Шура вспоминала бледное и постаревшее от горя лицо матери и едва удержалась от слез. В углу, в другом конце вагона, кто-то всхлипывал и сморкался. То там, то там слышался то дрожащий вздох, то задавленный всхлип. Но некоторые спали. Спала и Ганька, обняв их мешки. Что было в тех мешках, наспех собранных в дорогу матерями, Шура еще и не знала.
Возле чугунной печки, черная труба которой была выведена в крышу вагона, возились трое парней. Один постарше, лет семнадцати, примерно ровесник Иванка, и двое лет по четырнадцати. Время от времени они открывали длинным кривым гвоздем чугунную бордово-сизую дверцу, раскаленную от ярко пылающего, клубящегося в топке огня, подбрасывали туда еще несколько черных искрящихся кусков, похожих на камни. И Шура догадалась, что это каменный уголь. Двое, одетых в добротные рыжие полушубки и заячьи шапки, переговаривались и поглядывали на своего товарища. Тот, неподвижным взглядом уставившись в дверную щель вагона, молчал.
— Володь, не переживай, жива она.
— Не вышла… Она не вышла, когда нас увозили. — И Шура увидела, как лицо до этой минуты молчавшего, которого называли Володей, сморщилось в мучительной гримасе. Но он не заплакал. Только вздохнул, стиснув зубы и зажмурившись.
— Чем он ее ударил? — спросил старший.
— Прикладом. Прямо в лицо. Она сразу упала. А второй в это время закричал. То ли на меня, то ли на того, который маму ударил.
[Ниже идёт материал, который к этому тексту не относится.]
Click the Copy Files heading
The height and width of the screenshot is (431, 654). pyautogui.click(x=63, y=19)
Потом схватил меня, мою одежду, потащил на улицу. Больше я маму не видел.
— Ты даже ничего не успел с собой взять?
Володя мотнул головой.
— Это плохо, — рассудил старший. — Неизвестно, куда нас повезут. Сколько дней будем в дороге.
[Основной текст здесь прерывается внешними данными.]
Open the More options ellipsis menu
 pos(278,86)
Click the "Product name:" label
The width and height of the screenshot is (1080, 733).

— Серег, а кормить нас будут? — Младший, одетый в рыжий полушубок, пристально смотрел на старшего, очень похожего на него. И по тому, как они были похожи, и по взгляду больших светлых глаз, в которых мерцала надежда и доверие, Шура поняла, что они — братья.
— Коля, мы ж договорились, что про жратву не разговариваем.
— Ладно, ладно, больше не буду.
Шура все еще не могла прийти в себя. Все произошедшее казалось ей чудовищным кошмаром, нелепым сном, вроде того, который она уже переживала несколько раз в своей жизни. В первый раз, когда заболела свинкой. Потом, когда они с Иванком едва не провалились под лед. Но был и еще один сон. Летом прошлого года, в конце августа, через две недели после того, как отец ушел на фронт. Ей тогда отец и приснился. Страшный, обросший до глаз щетиной, в такой же оборванной шинели, как те красноармейцы, которых немцы держат за колючей проволокой на скотобойне. Она его видела всего одно мгновение. «Что, доня, узнала меня? — сказал он, с трудом разлепляя сухие потрескавшиеся губы. — Ничего, ничего… Я живой». Она хотела закричать, позвать его, но не успела. Он исчез. И она до утра пролежала, глядя в неподвижную темень, пока за окнами не засинелись утренние сумерки. Мать за тесовой перегородкой легко, как отдохнувшая птица, соскочила с кровати, заглянула к ней и позвала: «Шура? Ты спишь?» Видимо, слышала ее испуганное дыхание. Она притворилась спящей и ни матери, ни брату о том, что видела отца живым и невредимым, только очень усталым, не сказала.